Polemik Tanah Warisan di Makassar: Ahli Waris Keberatan Sertifikat BPN Terbit Atas Nama Pihak Lain
Pangkep ,Star7 Tv– Sengketa lahan kembali mencuat di Kota Makassar. Sebidang tanah yang berasal dari warisan almarhum Sira bin Limung di Kampung Lantebung, Kelurahan Bira, Kecamatan Tamalanrea, Kota Makassar Sulawesi Selatan kini diperebutkan antara ahli waris dengan seorang warga bernama Alfred Tandra yang mengklaim telah memiliki sertifikat resmi dari Badan Pertanahan Nasional (BPN) Kota Makassar.
Berdasarkan dokumen yang diperoleh media, tanah tersebut sebelumnya tercatat dalam Surat Keterangan Waris (SKW) tahun 2003, yang menyebutkan tujuh ahli waris sah dari almarhum Sira bin Limung, termasuk Babong Binti Sira bin Limung. SKW ini turut disahkan oleh pemerintah setempat pada saat itu.
Namun belakangan, pihak ahli waris merasa kaget karena mendapati tanah tersebut sudah dipagari dan diklaim oleh pihak lain.Alfred.Tandra. menunjukkan sertifikat tanah yang diterbitkan BPN serta bukti pembayaran Pajak Bumi Bangunan (PBB) hingga tahun 2028.
Ahli waris menegaskan, mereka tidak pernah menjual ataupun mengalihkan kepemilikan tanah kepada pihak manapun. Oleh karena itu, mereka menilai penerbitan sertifikat atas nama Alfred Tandra patut dipertanyakan tuturnya pada awak media Star 7 TV di kediaman “Pangkep (31/8/2025)
“Ini tanah warisan dari orang tua kami. Tidak pernah ada transaksi jual beli, apalagi penyerahan hak. Kami minta kejelasan dan keadilan,” ujar salah satu ahli waris.
Pakar hukum pertanahan menjelaskan, meskipun sertifikat BPN memiliki kekuatan hukum yang kuat, penerbitannya bisa dibatalkan apabila terbukti ada cacat prosedur, pemalsuan dokumen, atau tidak sesuai dengan riwayat kepemilikan yang sah.
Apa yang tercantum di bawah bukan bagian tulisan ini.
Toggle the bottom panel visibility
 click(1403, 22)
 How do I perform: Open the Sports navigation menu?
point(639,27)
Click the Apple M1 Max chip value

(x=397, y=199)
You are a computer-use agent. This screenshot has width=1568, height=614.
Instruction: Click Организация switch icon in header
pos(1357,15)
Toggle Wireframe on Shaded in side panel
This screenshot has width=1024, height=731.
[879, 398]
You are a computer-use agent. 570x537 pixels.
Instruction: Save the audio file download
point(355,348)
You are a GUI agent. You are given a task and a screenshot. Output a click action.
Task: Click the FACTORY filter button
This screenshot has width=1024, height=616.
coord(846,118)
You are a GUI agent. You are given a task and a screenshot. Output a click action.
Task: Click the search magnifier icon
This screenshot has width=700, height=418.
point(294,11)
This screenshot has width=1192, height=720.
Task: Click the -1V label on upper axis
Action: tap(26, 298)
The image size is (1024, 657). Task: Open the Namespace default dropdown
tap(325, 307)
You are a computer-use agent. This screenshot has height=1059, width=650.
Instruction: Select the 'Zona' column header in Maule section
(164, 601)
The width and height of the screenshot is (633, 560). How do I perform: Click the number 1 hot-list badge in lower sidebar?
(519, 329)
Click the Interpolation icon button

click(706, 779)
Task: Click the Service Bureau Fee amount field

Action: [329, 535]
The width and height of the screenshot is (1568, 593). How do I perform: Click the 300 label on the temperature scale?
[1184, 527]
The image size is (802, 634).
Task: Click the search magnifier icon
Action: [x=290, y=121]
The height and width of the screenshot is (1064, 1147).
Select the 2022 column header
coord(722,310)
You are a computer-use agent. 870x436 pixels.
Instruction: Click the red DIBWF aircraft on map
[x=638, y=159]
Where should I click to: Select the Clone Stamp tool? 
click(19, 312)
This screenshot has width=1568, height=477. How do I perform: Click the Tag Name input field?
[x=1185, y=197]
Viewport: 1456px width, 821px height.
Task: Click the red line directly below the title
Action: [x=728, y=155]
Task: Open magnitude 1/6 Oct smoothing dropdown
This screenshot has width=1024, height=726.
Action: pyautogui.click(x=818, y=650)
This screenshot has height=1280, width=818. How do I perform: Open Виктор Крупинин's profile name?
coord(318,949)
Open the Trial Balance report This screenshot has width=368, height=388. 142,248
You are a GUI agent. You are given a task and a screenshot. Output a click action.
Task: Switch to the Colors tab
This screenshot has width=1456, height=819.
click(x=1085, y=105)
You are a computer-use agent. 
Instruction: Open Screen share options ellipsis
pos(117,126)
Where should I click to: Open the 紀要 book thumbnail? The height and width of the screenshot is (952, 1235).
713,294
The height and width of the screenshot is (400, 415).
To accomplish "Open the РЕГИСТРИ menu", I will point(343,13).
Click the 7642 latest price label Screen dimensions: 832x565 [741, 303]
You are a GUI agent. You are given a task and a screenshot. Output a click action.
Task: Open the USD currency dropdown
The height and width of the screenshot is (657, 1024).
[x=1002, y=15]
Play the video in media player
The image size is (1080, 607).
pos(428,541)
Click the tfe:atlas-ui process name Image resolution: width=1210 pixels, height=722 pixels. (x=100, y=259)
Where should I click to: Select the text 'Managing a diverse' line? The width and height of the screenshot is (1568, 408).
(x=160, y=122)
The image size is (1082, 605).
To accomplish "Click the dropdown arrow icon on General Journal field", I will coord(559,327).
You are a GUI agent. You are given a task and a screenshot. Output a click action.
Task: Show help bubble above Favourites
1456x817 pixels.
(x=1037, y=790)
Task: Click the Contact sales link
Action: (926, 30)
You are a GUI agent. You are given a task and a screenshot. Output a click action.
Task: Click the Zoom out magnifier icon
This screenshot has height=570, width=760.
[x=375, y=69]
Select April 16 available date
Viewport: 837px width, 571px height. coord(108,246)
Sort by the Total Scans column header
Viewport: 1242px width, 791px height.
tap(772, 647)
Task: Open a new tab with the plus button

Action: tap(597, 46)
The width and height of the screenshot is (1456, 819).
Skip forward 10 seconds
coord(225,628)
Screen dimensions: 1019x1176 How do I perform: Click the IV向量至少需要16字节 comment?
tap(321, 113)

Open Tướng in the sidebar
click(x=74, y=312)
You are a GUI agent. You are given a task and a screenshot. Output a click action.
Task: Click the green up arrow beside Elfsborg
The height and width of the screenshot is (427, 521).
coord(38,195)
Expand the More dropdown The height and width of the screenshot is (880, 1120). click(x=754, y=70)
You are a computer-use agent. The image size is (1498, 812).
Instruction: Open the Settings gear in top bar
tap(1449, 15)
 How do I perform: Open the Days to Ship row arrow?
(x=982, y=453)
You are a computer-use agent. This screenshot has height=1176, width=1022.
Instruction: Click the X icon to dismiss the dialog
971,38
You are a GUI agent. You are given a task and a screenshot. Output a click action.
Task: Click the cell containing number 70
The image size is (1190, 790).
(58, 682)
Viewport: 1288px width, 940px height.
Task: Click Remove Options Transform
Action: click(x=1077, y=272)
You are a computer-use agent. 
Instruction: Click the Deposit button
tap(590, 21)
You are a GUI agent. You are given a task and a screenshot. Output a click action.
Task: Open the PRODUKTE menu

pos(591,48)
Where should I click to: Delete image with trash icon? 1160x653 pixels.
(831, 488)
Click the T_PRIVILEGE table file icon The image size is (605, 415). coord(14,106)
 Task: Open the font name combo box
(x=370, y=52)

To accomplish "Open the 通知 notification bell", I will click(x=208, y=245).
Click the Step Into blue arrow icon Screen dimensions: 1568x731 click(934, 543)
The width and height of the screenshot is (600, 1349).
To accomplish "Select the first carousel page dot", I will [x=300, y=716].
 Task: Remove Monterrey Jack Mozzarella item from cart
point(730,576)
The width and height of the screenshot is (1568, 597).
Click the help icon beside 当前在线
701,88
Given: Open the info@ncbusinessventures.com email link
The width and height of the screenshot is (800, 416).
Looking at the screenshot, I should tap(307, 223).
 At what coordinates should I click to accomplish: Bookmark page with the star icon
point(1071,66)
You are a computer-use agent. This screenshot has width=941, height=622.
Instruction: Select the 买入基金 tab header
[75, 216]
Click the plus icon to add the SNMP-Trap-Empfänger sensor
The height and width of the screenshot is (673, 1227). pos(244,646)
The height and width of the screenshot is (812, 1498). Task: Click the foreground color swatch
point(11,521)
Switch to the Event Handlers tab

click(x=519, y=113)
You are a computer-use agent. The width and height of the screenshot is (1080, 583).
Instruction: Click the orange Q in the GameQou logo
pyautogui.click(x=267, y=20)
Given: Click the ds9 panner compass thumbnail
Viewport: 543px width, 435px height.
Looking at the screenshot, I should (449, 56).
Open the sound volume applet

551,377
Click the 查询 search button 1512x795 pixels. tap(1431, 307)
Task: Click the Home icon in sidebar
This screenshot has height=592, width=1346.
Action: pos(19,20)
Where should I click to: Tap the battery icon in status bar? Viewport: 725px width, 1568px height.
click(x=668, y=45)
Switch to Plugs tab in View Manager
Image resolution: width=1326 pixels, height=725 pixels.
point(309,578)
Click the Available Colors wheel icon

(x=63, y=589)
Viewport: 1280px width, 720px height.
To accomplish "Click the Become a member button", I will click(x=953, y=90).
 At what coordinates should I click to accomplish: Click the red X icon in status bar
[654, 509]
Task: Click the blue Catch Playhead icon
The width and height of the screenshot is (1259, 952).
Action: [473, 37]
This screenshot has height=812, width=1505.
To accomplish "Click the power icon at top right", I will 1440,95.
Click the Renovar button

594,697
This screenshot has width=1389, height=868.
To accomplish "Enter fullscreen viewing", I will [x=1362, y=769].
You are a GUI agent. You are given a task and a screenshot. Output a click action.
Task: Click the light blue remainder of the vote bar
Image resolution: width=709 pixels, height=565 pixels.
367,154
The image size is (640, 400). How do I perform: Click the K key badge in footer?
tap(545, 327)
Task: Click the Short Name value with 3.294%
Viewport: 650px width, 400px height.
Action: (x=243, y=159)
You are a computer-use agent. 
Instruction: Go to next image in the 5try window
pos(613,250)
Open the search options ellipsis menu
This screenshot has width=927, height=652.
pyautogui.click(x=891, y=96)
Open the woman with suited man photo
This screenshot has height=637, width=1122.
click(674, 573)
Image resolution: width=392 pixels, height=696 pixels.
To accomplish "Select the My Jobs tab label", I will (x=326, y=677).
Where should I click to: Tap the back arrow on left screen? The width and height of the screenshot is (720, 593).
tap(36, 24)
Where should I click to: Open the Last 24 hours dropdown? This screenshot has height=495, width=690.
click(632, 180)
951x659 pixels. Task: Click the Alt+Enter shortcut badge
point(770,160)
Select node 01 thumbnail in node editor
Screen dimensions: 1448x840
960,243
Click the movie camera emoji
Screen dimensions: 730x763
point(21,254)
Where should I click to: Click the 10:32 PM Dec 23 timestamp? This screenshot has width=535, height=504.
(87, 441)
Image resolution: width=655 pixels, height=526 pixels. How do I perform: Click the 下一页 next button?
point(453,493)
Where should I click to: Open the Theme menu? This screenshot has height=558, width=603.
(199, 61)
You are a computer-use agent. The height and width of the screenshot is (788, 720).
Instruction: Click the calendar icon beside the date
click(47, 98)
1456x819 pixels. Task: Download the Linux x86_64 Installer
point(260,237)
Kasus ini dipastikan akan bergulir ke ranah hukum. Ahli waris berencana melayangkan keberatan resmi ke BPN Kota Makassar dan menempuh gugatan perdata di Pengadilan Negeri untuk membatalkan sertifikat yang dinilai cacat hukum.
Masyarakat sekitar berharap pemerintah daerah dan aparat hukum dapat turun tangan menyelesaikan polemik ini secara adil, agar tidak menimbulkan konflik horizontal di tengah warga.